Dott.ssa Irene Tinagli
(ricercatrice Carnegie Mellon University di Pittsburgh e Responsabile Scientifico Creativity Group Europe)

Stiamo vivendo in un’era di grandi trasformazioni economiche e sociali, una fase di cambiamento che sta trasformando non solo le nostre economie e la nostra società, ma anche la nostra vita, e sta modificando al contempo la geografia della competizione globale e locale. “Un’economia che voglia intraprendere un percorso di sviluppo positivo e sostenibile ha bisogno di agire allo stesso tempo su variabili economiche, sociali e culturali. Questo – come spiega la ricercatrice - significa che una città o un territorio ha innanzitutto bisogno di capitale umano, di una base tecnologica forte e innovativa e di un sistema sociale aperto e stimolante che possa attrarre e trattenere nuovi e diversi tipi di talenti e consentire loro di esprimere al massimo il loro potenziale creativo ed economico”.

L’intervista 
Dott.ssa Irene Tinagli
(ricercatrice Carnegie Mellon University di Pittsburgh e Responsabile Scientifico Creativity Group Europe)

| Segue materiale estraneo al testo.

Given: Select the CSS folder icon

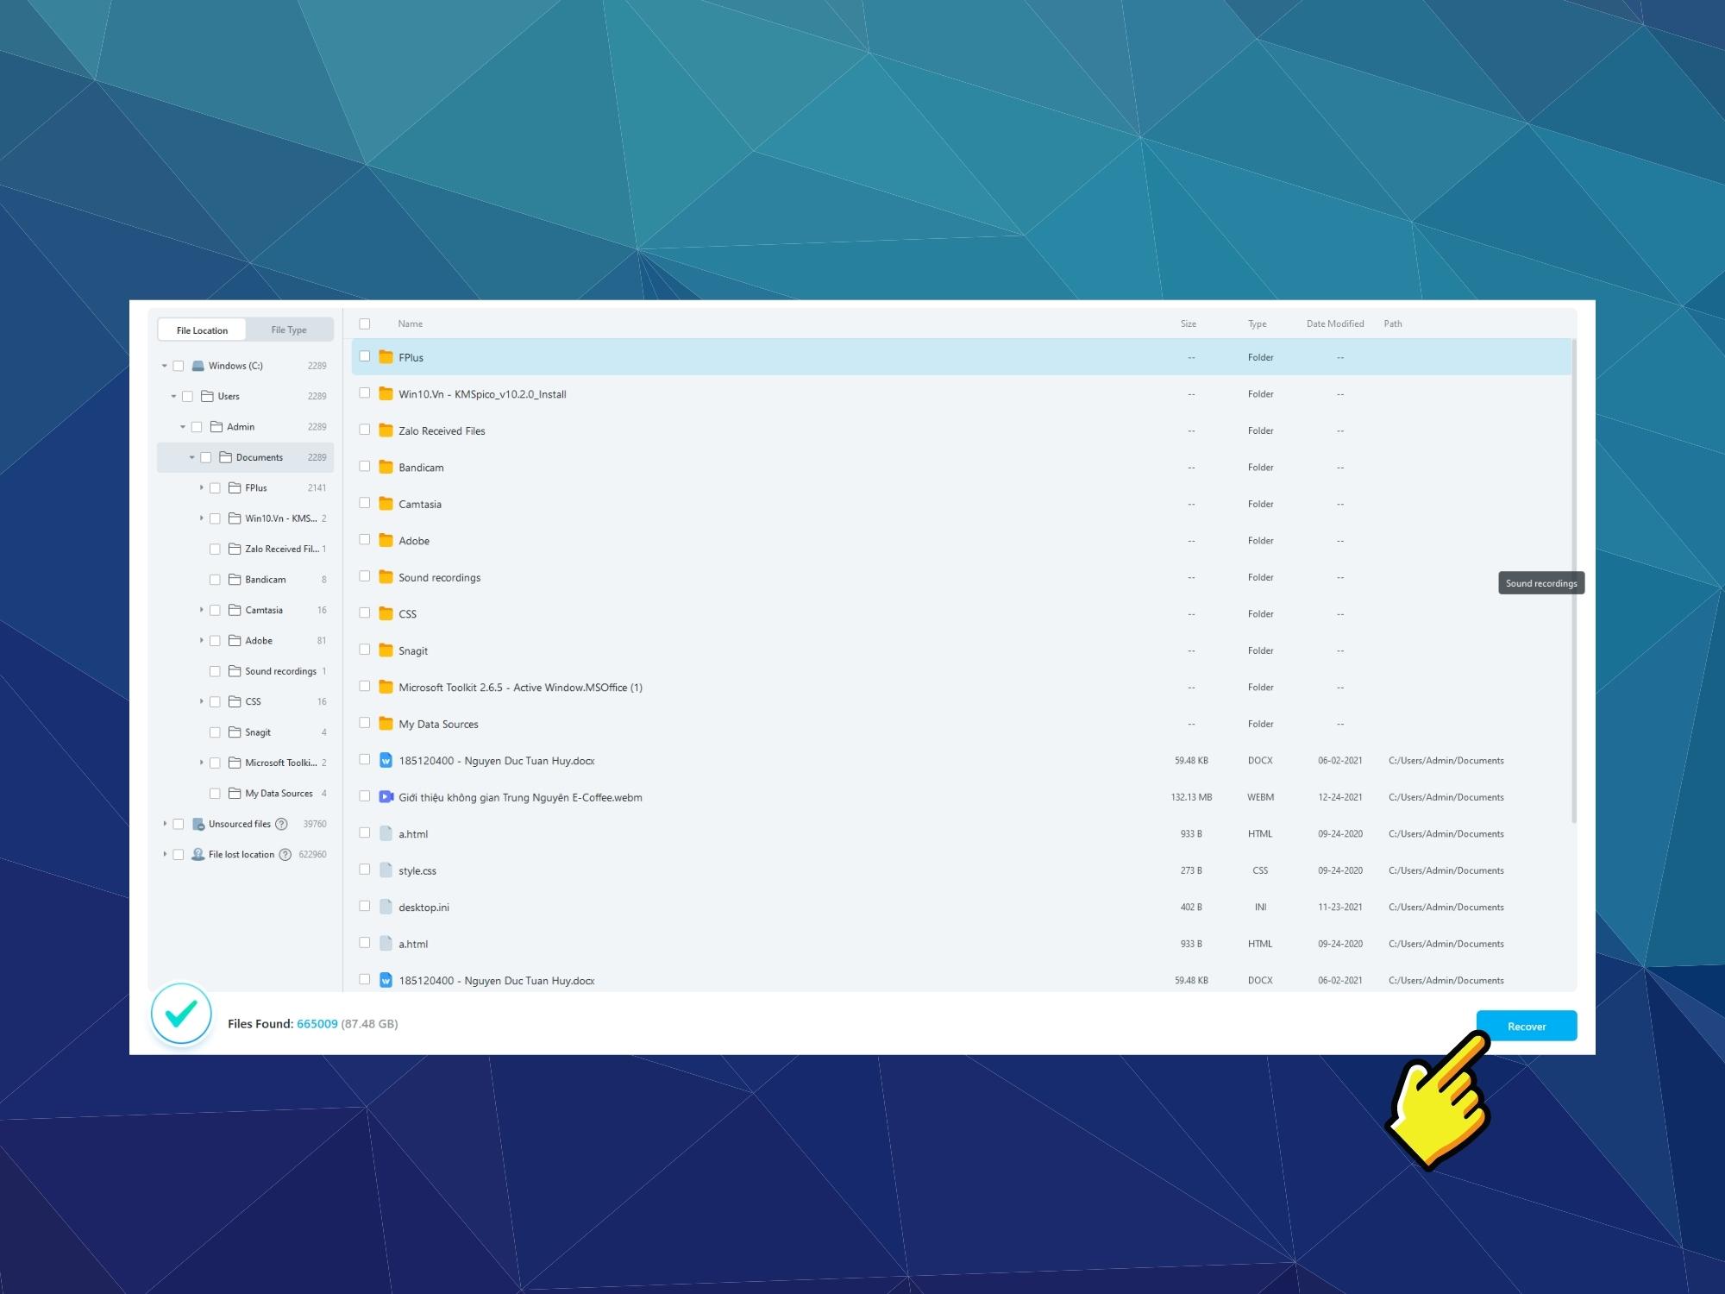Looking at the screenshot, I should pos(386,613).
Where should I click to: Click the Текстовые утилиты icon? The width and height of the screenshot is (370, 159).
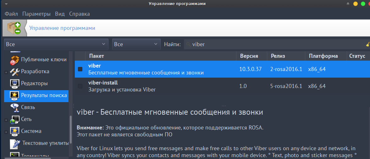point(15,144)
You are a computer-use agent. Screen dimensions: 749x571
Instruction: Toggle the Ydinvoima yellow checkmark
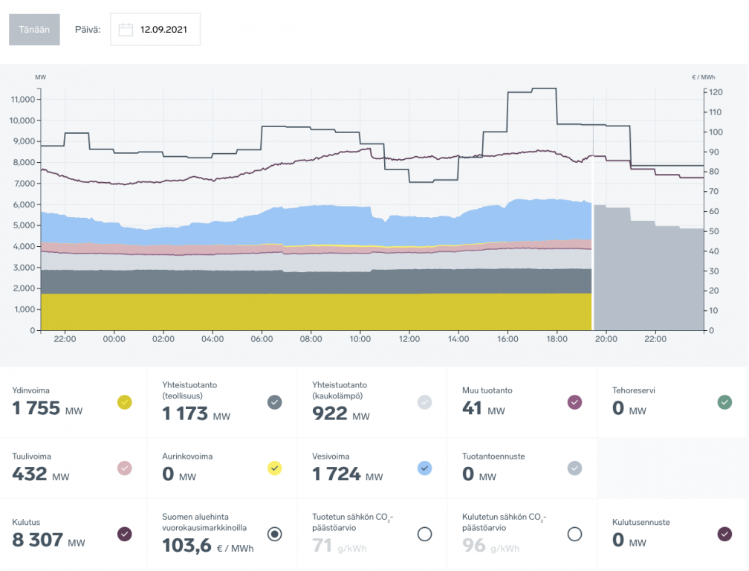(125, 402)
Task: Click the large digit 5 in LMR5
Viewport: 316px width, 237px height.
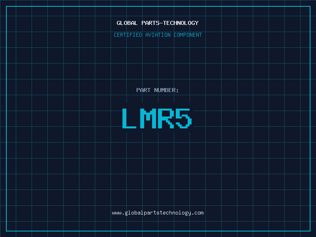Action: 184,119
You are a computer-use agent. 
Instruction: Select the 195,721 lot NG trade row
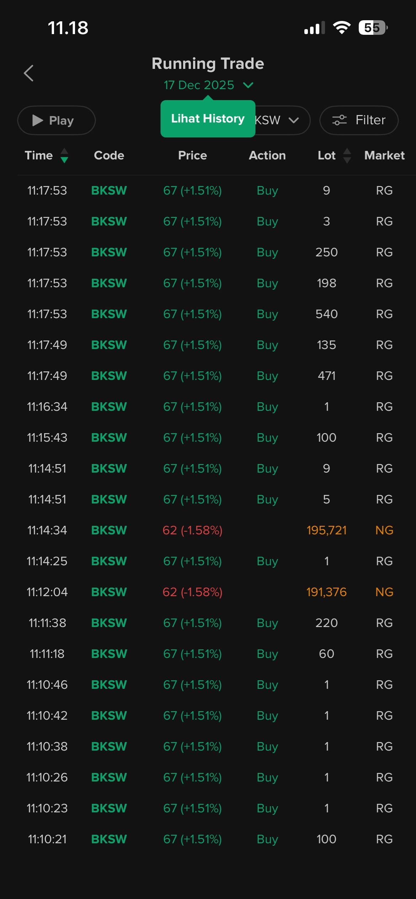click(208, 530)
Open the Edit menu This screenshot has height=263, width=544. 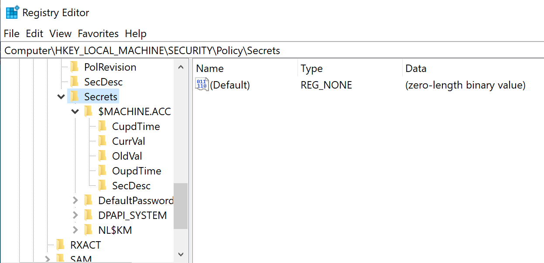click(34, 34)
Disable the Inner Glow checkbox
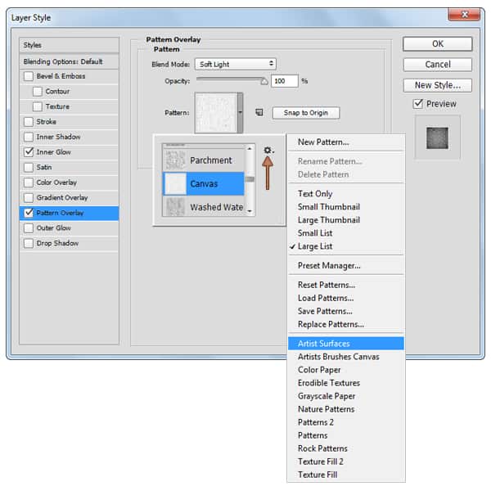Screen dimensions: 491x491 tap(29, 152)
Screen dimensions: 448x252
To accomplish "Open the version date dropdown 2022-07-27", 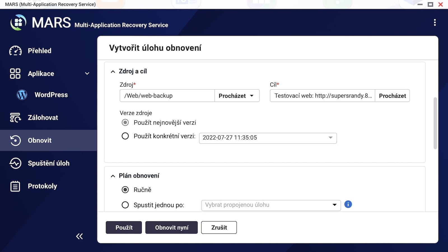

Rispetto ai tre fattori postulati nel rapporto, qual è la città italiana più attrattiva?   
“Dall’analisi è  emerso che sono le grandi città ad avere maggiori capacità di attrarre talento e tecnologie. Milano si conferma la capitale tecnologica,  Roma è però la città più dinamica. L’industria del cinema e le nuove tecnologie sono infatti settori in forte espansine. Roma ha inoltre diversità, è ricca di gruppi etnici diversi”.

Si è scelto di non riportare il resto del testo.